**EXERCISE DESCRIPTION:** Rewrite the records from the line containing "is (433, 550)." through the end, changing "Where is" to "What is the position of" and leaving everything else as it is. Give only those lines, without the pictures.

**STORED DATA:**
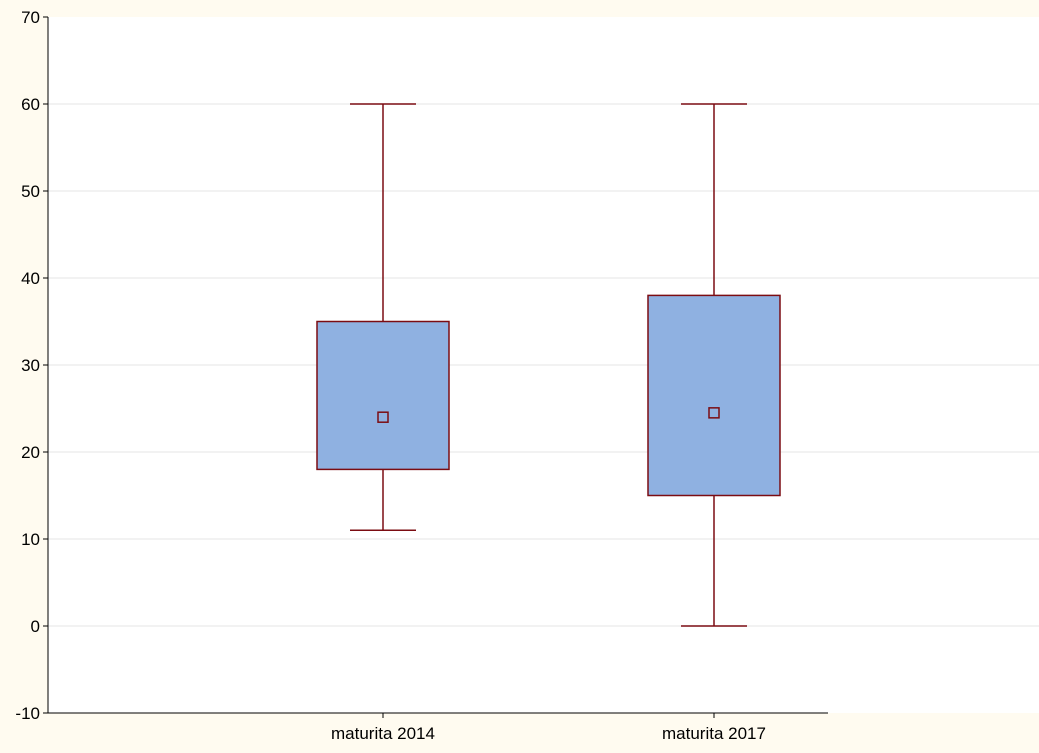 The image size is (1039, 753). I want to click on y-tick-label: 50, so click(30, 192).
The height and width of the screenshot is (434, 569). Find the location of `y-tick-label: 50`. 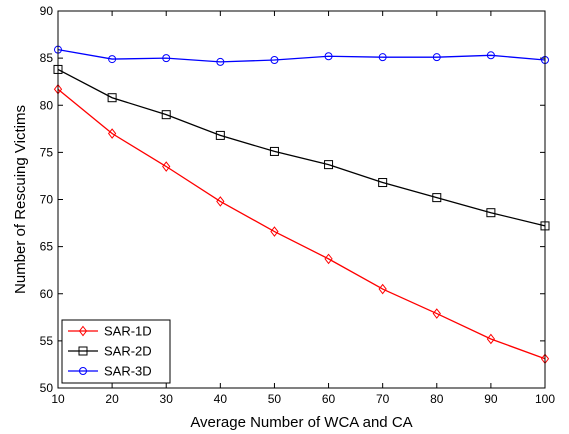

y-tick-label: 50 is located at coordinates (47, 388).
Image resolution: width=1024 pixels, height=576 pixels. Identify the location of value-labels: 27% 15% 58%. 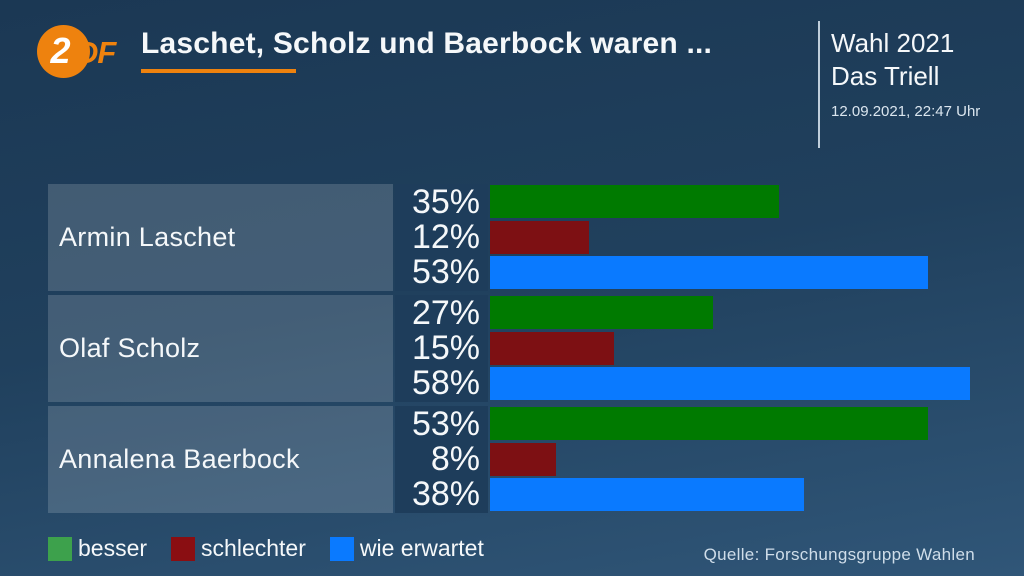
(442, 348).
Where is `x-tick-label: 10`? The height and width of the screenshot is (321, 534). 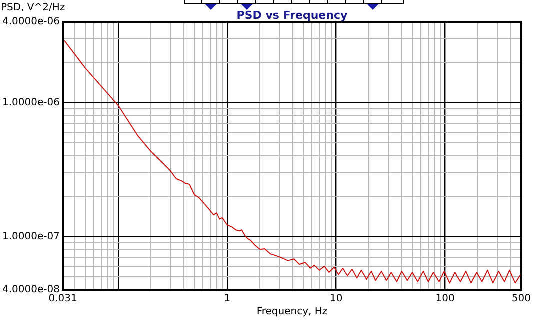 x-tick-label: 10 is located at coordinates (336, 300).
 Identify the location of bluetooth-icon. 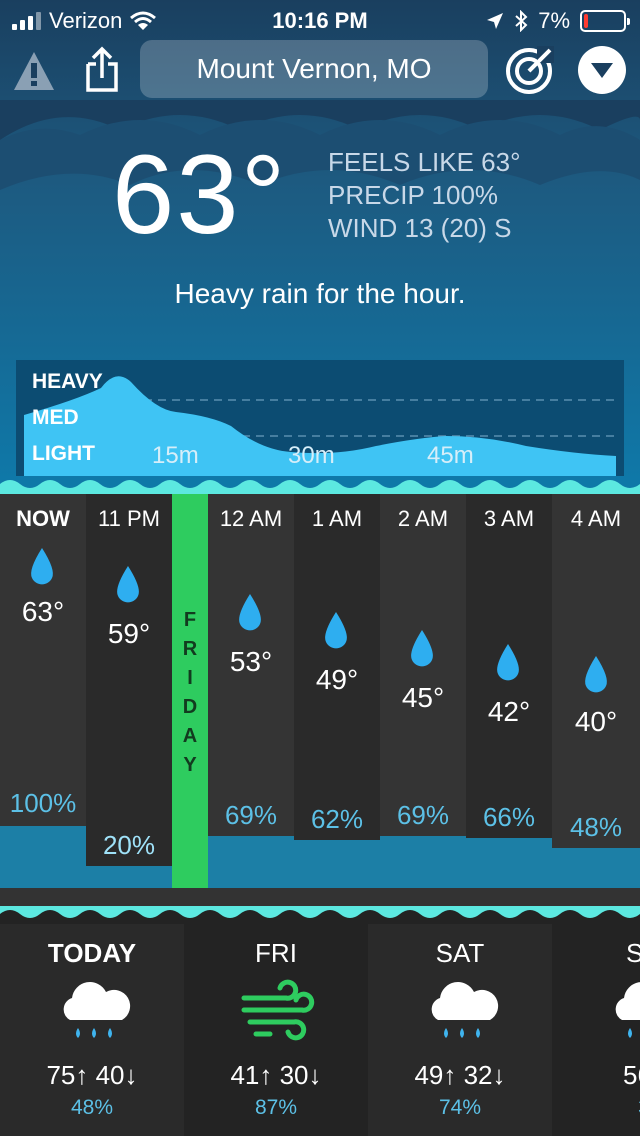
(522, 21).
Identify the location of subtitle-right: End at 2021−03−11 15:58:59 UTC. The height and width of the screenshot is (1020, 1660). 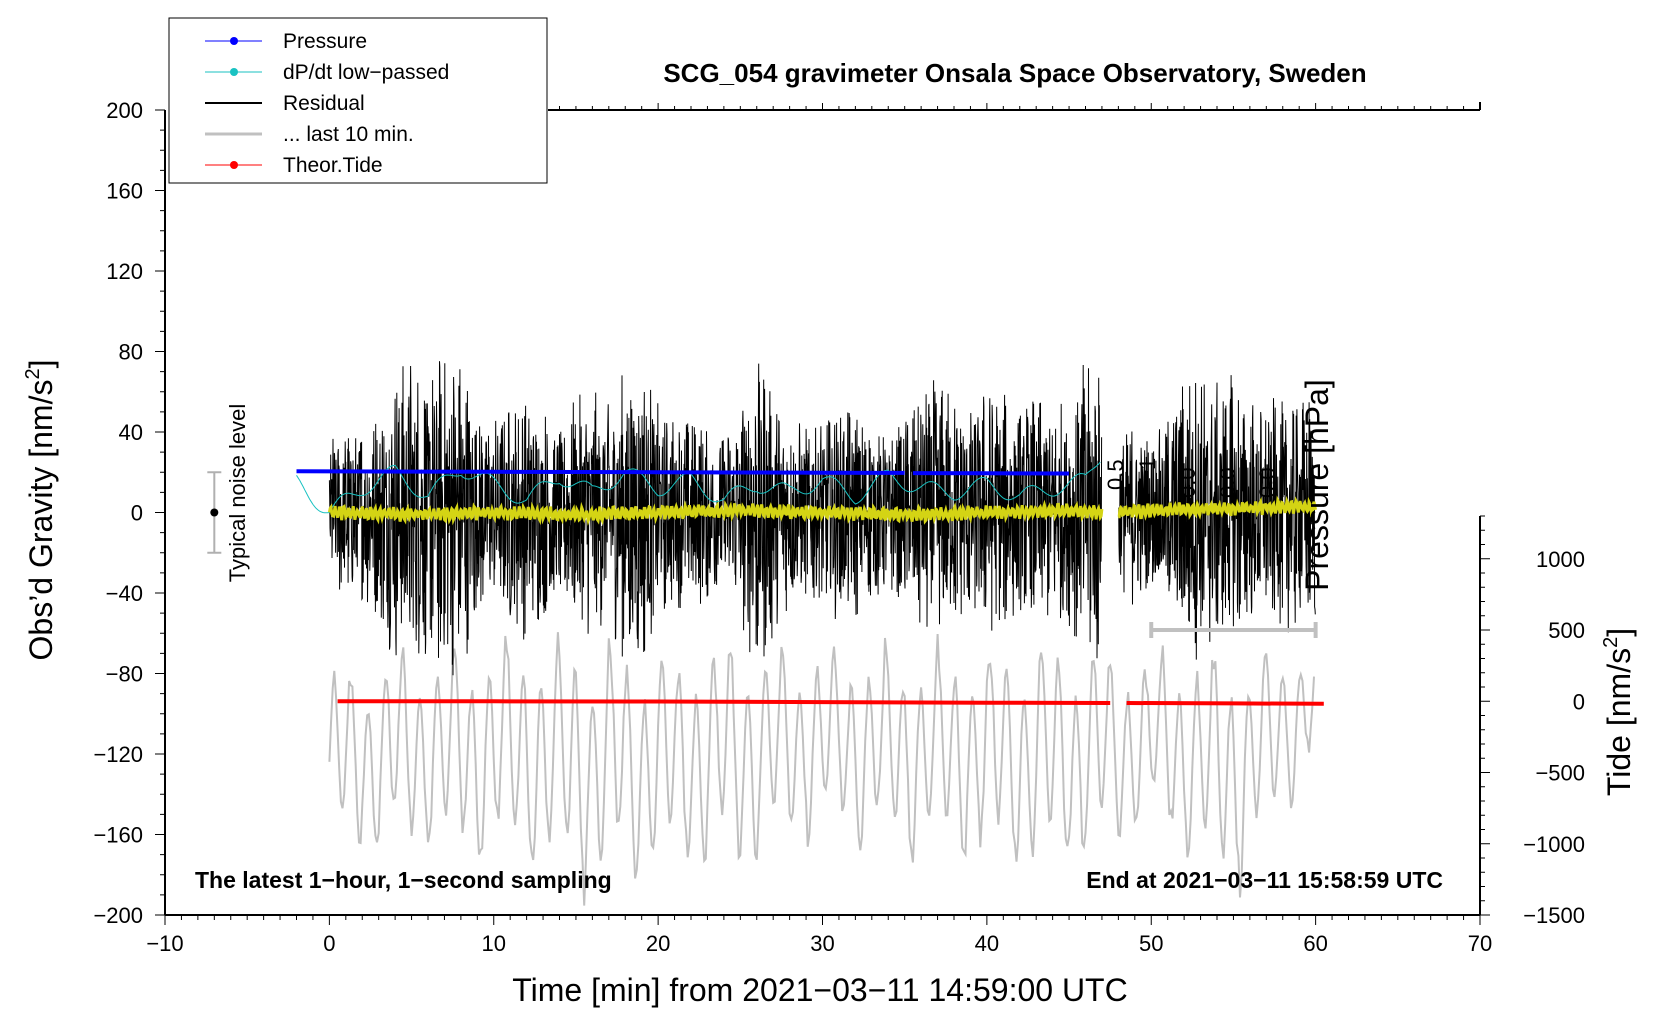
(1264, 880).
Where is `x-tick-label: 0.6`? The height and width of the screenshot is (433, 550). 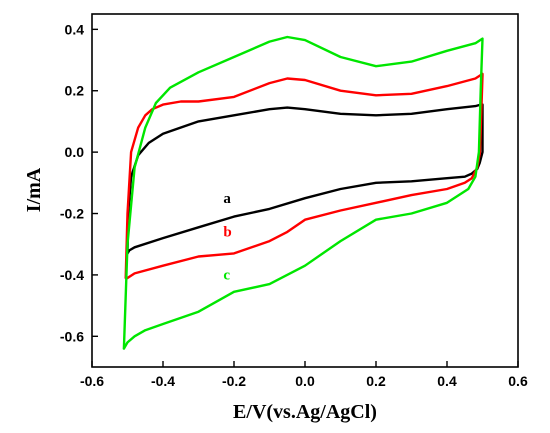
x-tick-label: 0.6 is located at coordinates (518, 381).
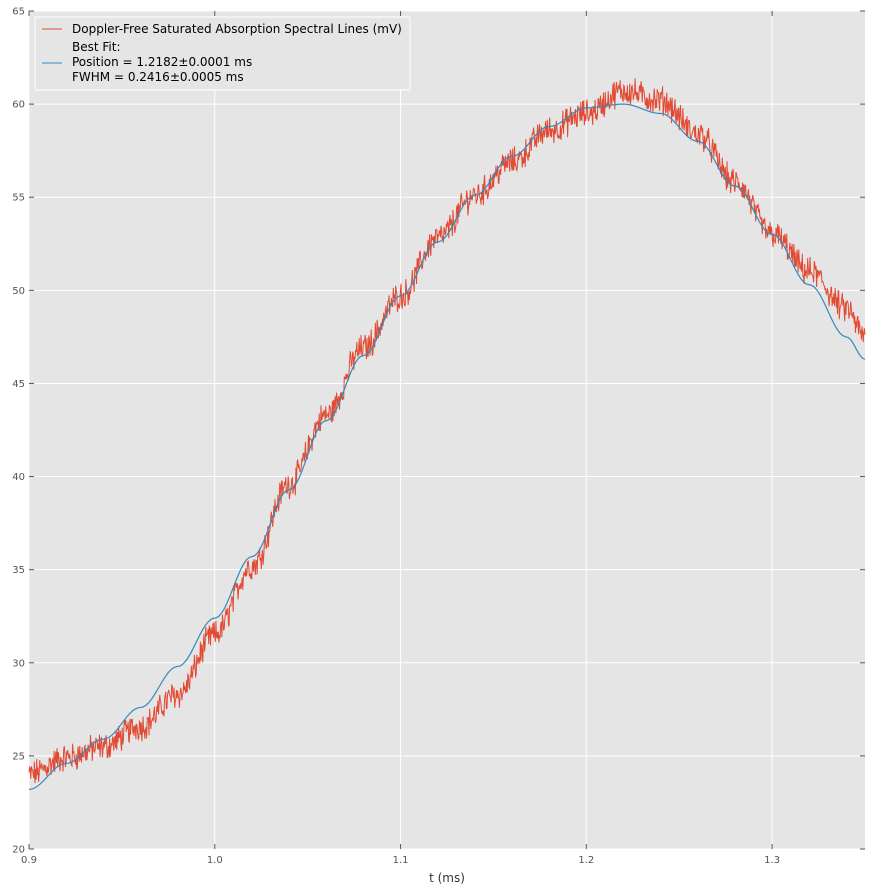 The height and width of the screenshot is (892, 872). I want to click on y-tick-label: 40, so click(18, 478).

**YOUR SOLUTION:**
What is the position of `x-tick-label: 0.6`? The height and width of the screenshot is (433, 550). 
x-tick-label: 0.6 is located at coordinates (518, 381).
 The height and width of the screenshot is (892, 872). I want to click on y-tick-label: 40, so click(18, 478).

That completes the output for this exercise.